● Exercise
Go to the line in the data below that contains "Switch to the YouTube tab". Write it out exactly, along with every later line through the last, and nothing else.

(Records from a data collection)
------------------------------------------------
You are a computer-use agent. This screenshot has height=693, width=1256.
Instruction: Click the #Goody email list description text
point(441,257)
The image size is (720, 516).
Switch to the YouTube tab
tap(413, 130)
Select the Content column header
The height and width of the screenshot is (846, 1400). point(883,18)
------------------------------------------------
● Answer to this task
Switch to the YouTube tab
tap(413, 130)
Select the Content column header
The height and width of the screenshot is (846, 1400). point(883,18)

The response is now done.